То же самое происходит со звуком. Вот сейчас у нас показывали Юрский парк Спилберга. Он меня поразил тем, что Спилберг добивается абсолютной осязаемости. Но не методами Линча, не визуальной атакой, а используя эффект долби-стерео. Сейчас в его студии супер-современная звуковая аппаратура. И когда вы сидите в кинотеатре и видите на экране героя, который говорит: О! идет динозавр! - и в этот момент благодаря колоссальному разносу колонок у вас за спиной начинают приближаться шаги динозавра, и вы отсчитываете: вот он прошел 20-й ряд, 10-й, я сижу на 5-м, вот он проходит надо мной... и ко всему прочему вы при этом слышите совершенно четко, как в правом углу кадра поет комар. Чистота сведения звука такова, что создается абсолютно достоверная, осязаемая акустическая среда. Осязаемый звук! Звук, который в кино существовал всегда на уровне языкового средства. Например, герой говорит героине: Я ухожу от тебя! , хлопает дверью и уходит. В немом кино, чтобы показать, что герой действительно ушел, нужно было выходить следом за ним на улицу, показывать, как он садится в автомобиль, и показывать, как автомобиль отъезжает. С приходом звука - все гораздо проще: героиню оставляют в комнате, но мы в фонограмме слышим, как за окном хлопает дверца автомобиля, автомобиль заводится и уезжает. Это красивый звуковой эффект, который рассказывает историю. Звук как средство повествования. Как выразительное средство и т.д., и т.д.. А у Спилберга он существует как БЕЗУСЛОВНОСТЬ СОПРИСУТСТВИЯ. То есть опять же как осязание фактуры зрелища, которое вам показывают. И если брать эту позицию Делеза о том, что кочевник, человек, который движется в неразграфленном пространстве, который движется по земле tabula rasa, у которого нет устойчивых ориентиров, он ощупывает, и вот и мы сейчас тоже в нынешних зрелищах движемся на ощупь. Мне это не нравится, потому что это снимает самое главное, аналитическую природу экрана, абсолютно ликвидирует те достижения, которые есть словарь кинематографа - работа со зрительными образами. Но если брать такой
пример безусловно коммерчески не ангажированного кино, как кино Сокурова, то мы сталкиваемся абсолютно с тем же самым. Последние фильмы Сокурова - это очень любопытное кино. После Госпожи Бовари он начинает свою так называемую вторую манеру. Которая начинается картиной Круг второй , потом идет картина Камень , а сейчас он закончил картину Тихие страницы . Понятно, что Сокуров это человек, совершенно завороженный смертью.
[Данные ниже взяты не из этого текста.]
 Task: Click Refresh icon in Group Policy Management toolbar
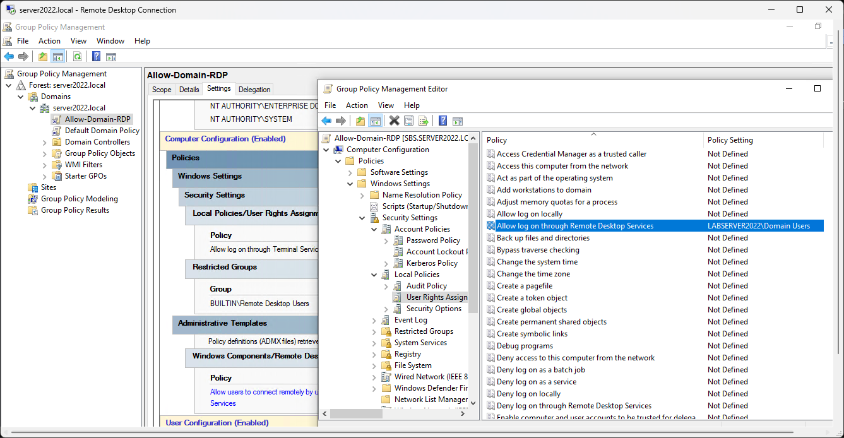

Символика смерти у него наиболее структурирована. И вот когда он переваливает через рубеж 90-х годов, он начинает работать в совершенно другой манере, и понятно почему. Понятно, что художник, который берется за некоторый предмет, если он настоящий художник, он вынужден проживать этот предмет. Основа настоящего творчества, а не имитации максимально полное проживание того, о чем ты говоришь. Как говорил Шестов, настоящий писатель просто брезгует говорить о тех вещах, которых он сам не видел. Но коль скоро предметом твоего искусства является смерть, ты всякий раз обязан проживать смерть. А проживая смерть всякий раз, в конце концов перестаешь говорить на языке искусства, потому что дойдя до определенного порога наступает момент, когда уже не надо снимать кино. Если ты понял что-то про это, и оставаясь честным перед самим собой, уже не надо показывать то, что ты понял, а надо замолчать и заняться каким-то более подобающим духовным промыслом. Но Сокуров выбирает очень любопытную стратегию. Он переводит все свои художественные рефлексии в плоскость текстуры фильма. Я много разговаривал с операторами Сокурова и выяснил, что они всерьез вкладывают в предполагаемый эффект картины вот эту тактильную коммуникацию. Изображения как такового, нормативного, на экране практически нет. Они работают на грани фола в технологическом смысле. Они работают на каких-то засвеченных пленках, на предельном световом режиме, пробуют какие-то очень сложные, очень изощренные технологии, которые дают что-то туманное, расплывчатое, странное, невнятное изображение, где все не так. Где все не так, и не этого хочется
смотреть зрителю. Но они заставляют его смотреть на это, втягивают в это серое пространство. Как сказал нынешний оператор Сокурова, Буров, на экране вообще ничего не должно быть видно. А только тени, скрипы и шорохи. То есть он, показывая смерть, не описывает ее привычным языком кинематографа, а дает смерти говорить на своем языке, отдавая ей в жертву фильм. Фильм как физическое тело, физическую субстанцию. И поэтому, скажем, в Камне у него есть совершенно поразительный эпизод, когда герой, а мы по каким-то намекам понимаем, что это А.П.Чехов, садится на скамейку, и сидит. И начинается бесконечно длинный, чисто сокуровский кадр, потому что он сгущает до осязания механическое время. Он показывает время как механическую субстанцию. Вот эти его бесконечно длинные планы - мы понимаем, что это то механическое время, в котором все смертны. Он показывает всех своих героев, и все предметы, которые попадают в поле зрения его камеры, в ходе механического смертоносного времени. Нет ничего, есть только движение к концу. И вот этот герой так сидит-сидит-сидит, и вдруг мы видим, как его лицо начинает медленно тускнеть, уходить, заваливаться куда-то... вот... знаете, эффект фотографии, плохой фотографии, дагерротипа старого, то есть остаются какие-то детали фигуры человеческой на скамейке, а лицо просто заваливается куда-то в передержку. Оно заваливается в экран. И это совершенно потрясающе, потому что это бьет минуя все известные например мне слои художественного восприятия. Потому что это уже восприятие чем-то иным, потому что мы видим, грубо говоря, входное отверстие смерти на самой пленке. Нам не просто сказали: Этот человек умер; нам не показали акт смерти, как испокон веку водится в кинематографе, нет, мы просто видим, как человек сидит, а лицо просто исчезло. Мы видим черную дыру на месте этого лица. И мы поняли, что в фильм, в безусловность этого фильма, в осязаемую фактуру этого фильма, вошло некое безусловное осязаемое инобытие. Понимаете, чего он добивается, да? Он пытается добиться инобытия как осязаемости.